Text passage:
□ □ □ □ □
The Orchid is an Edwardian musical comedy in two acts with music by Ivan Caryll and Lionel Monckton, a book by James T. Tanner, lyrics by Adrian Ross and Percy Greenbank, and additional numbers by Paul Rubens. The story concerns marital mix-ups and the quest of a wealthy man for a $2,000 Peruvian orchid to be sent to France. When foul play keeps the flower from reaching its destination, it is discovered that a nearly identical orchid is growing in the garden of the horticultural college.

The musical opened on 26 October 1903 at London's Gaiety Theatre and ran for 559 performances. It starred Gertie Millar, Gabrielle Ray, Harry Grattan, Edmund Payne and George Grossmith, Jr. The show also had a successful Broadway run, revivals and a U.S. tour.

The Orchid was the first show produced at the renovated Gaiety Theatre. King Edward VII and Queen Alexandra both attended the opening night. Some of the show's most successful songs were "Liza Ann", "Little Mary", "Pushful" and "Fancy Dress".

Synopsis
Guy Scrymgeour is in love with Josephine Zaccary, but their union is opposed by his uncle, the rich and influential Mr. Chesterton, because she is the daughter of a mere orchid hunter. Meanwhile, a penniless young physician, Ronald Fausset, loves Lady Violet Anstruther. The two couples wed secretly, but the Registrar switches the names on the marriage certificates, so that Guy is joined to Lady Violet, and Ronald to Josephine.
□ □ □ □ □
Entries shown:
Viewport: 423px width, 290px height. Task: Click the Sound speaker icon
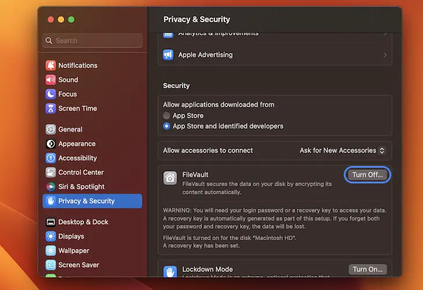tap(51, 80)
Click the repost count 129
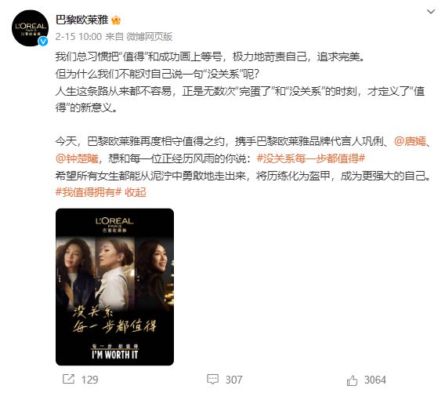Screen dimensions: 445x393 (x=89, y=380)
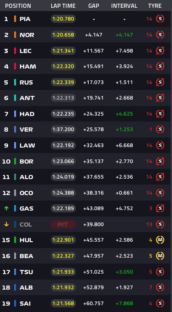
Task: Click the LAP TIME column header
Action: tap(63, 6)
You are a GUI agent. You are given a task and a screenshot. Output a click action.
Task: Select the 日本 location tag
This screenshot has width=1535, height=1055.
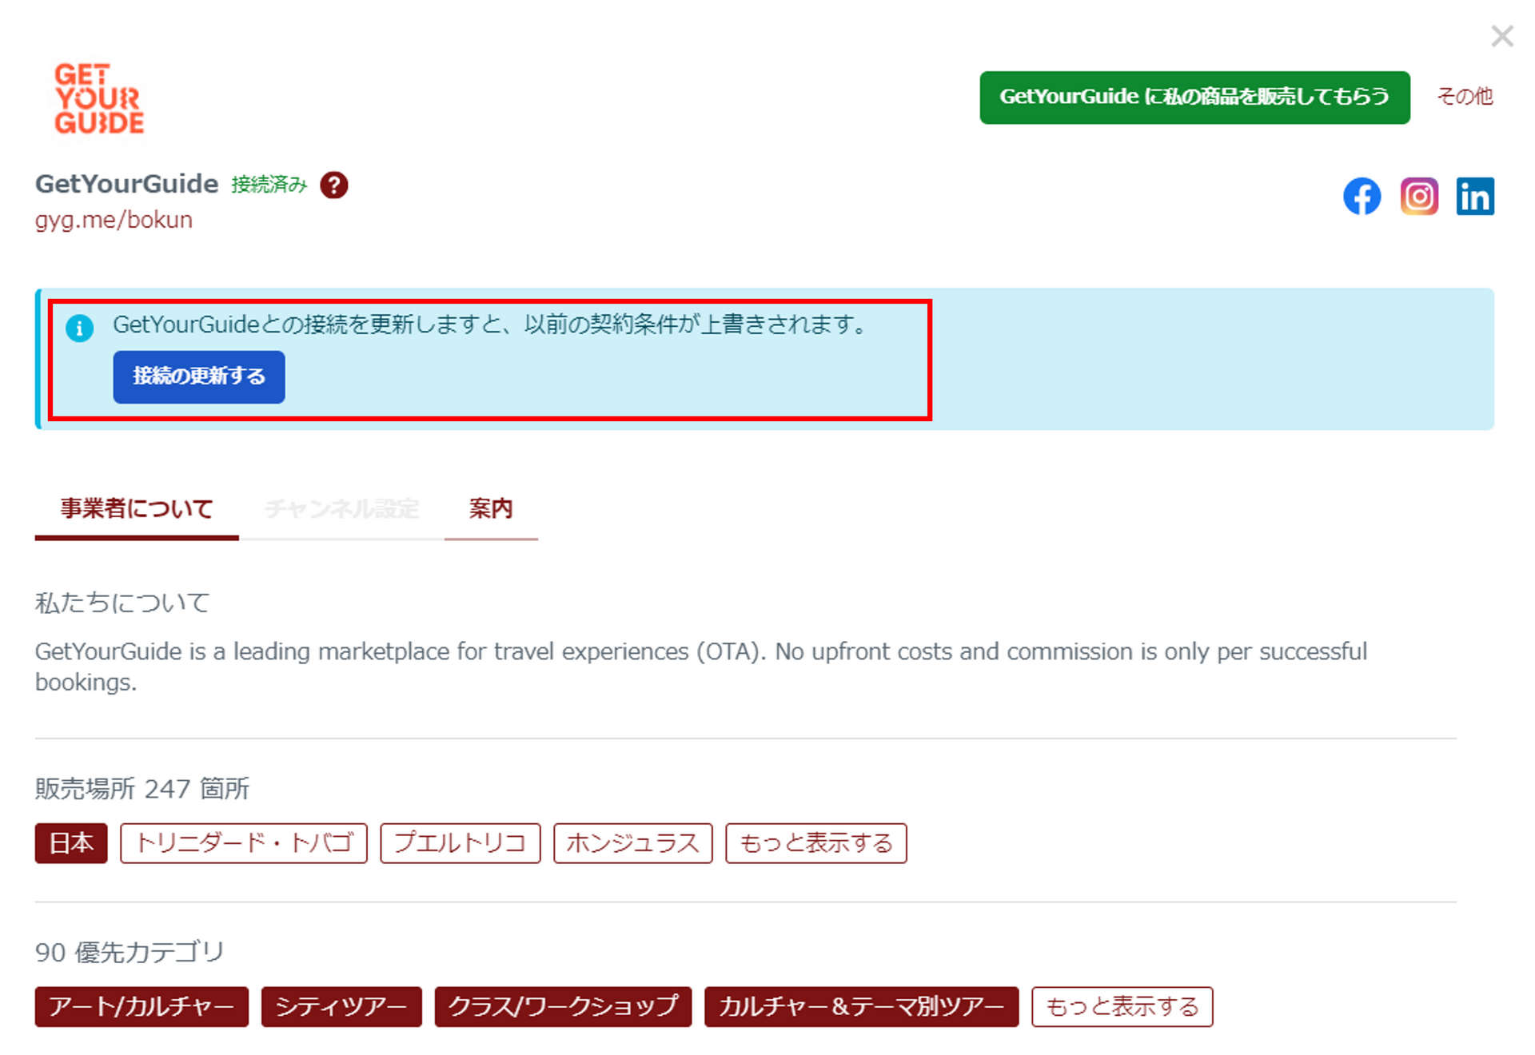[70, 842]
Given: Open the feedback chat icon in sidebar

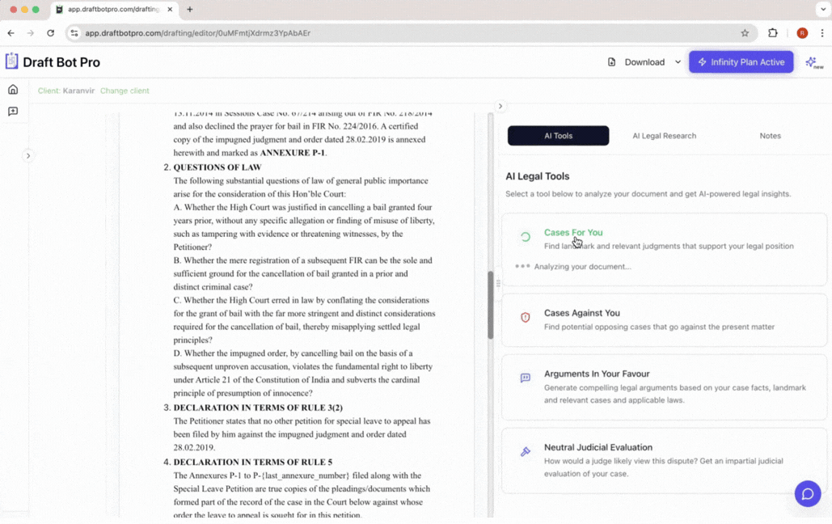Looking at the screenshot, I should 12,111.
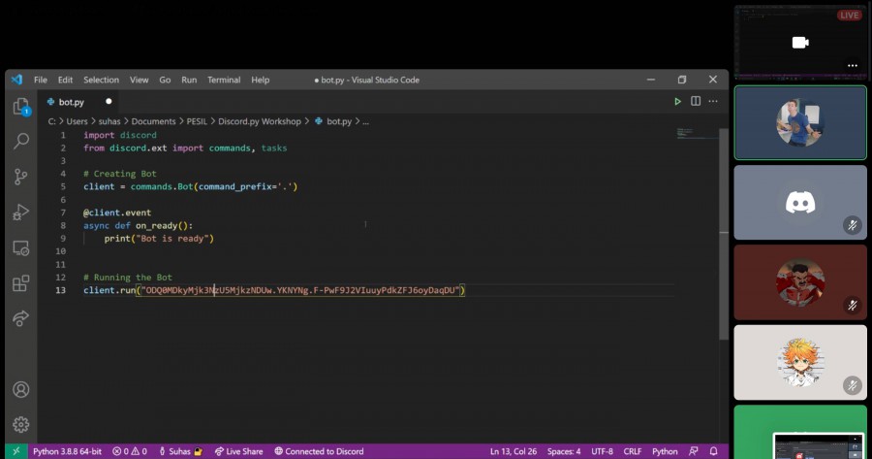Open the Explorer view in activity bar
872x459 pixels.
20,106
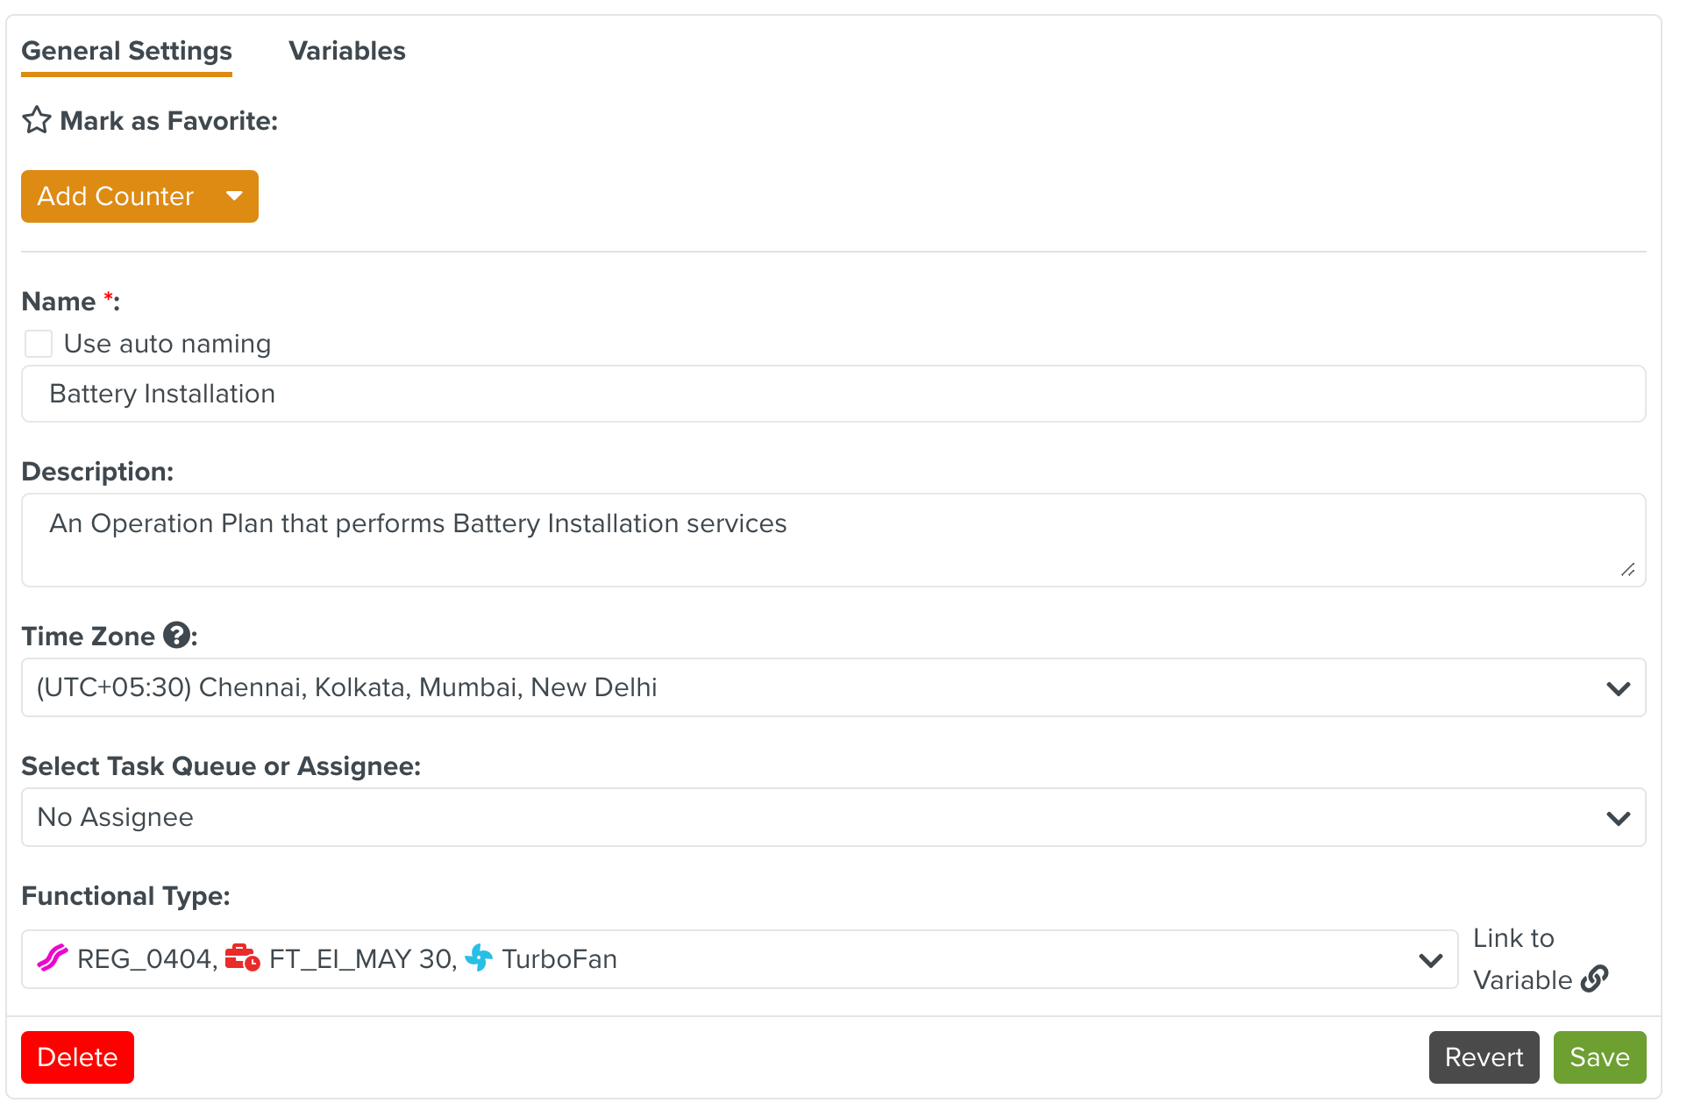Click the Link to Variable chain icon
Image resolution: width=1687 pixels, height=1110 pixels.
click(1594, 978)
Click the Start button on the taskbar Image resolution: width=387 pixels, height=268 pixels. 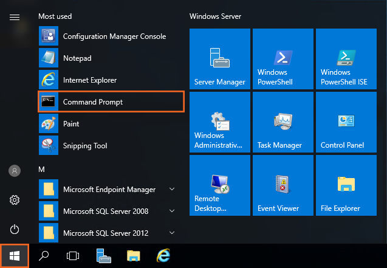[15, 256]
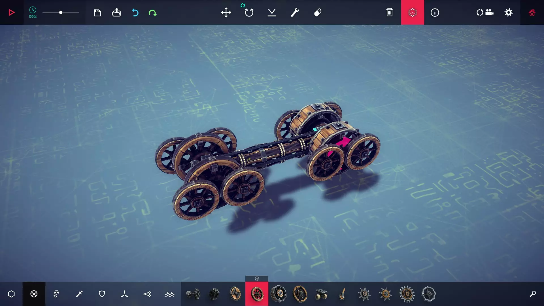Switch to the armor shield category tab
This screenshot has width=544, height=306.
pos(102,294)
□ □ □ □ □
Problems and tasks:
1. Please retype the part of the text about The Orchid that opens with the words containing "The Orchid is" and closes with "the horticultural college.".
2. For how many performances did the London production run, according to the text about The Orchid?
3. Render this sentence from the text about The Orchid in Spanish: "King Edward VII and Queen Alexandra both attended the opening night."

Results for each task:
1.
The Orchid is an Edwardian musical comedy in two acts with music by Ivan Caryll and Lionel Monckton, a book by James T. Tanner, lyrics by Adrian Ross and Percy Greenbank, and additional numbers by Paul Rubens. The story concerns marital mix-ups and the quest of a wealthy man for a $2,000 Peruvian orchid to be sent to France. When foul play keeps the flower from reaching its destination, it is discovered that a nearly identical orchid is growing in the garden of the horticultural college.

2. 559 performances.

3. El rey Eduardo VII y la reina Alejandra asistieron ambos a la noche del estreno.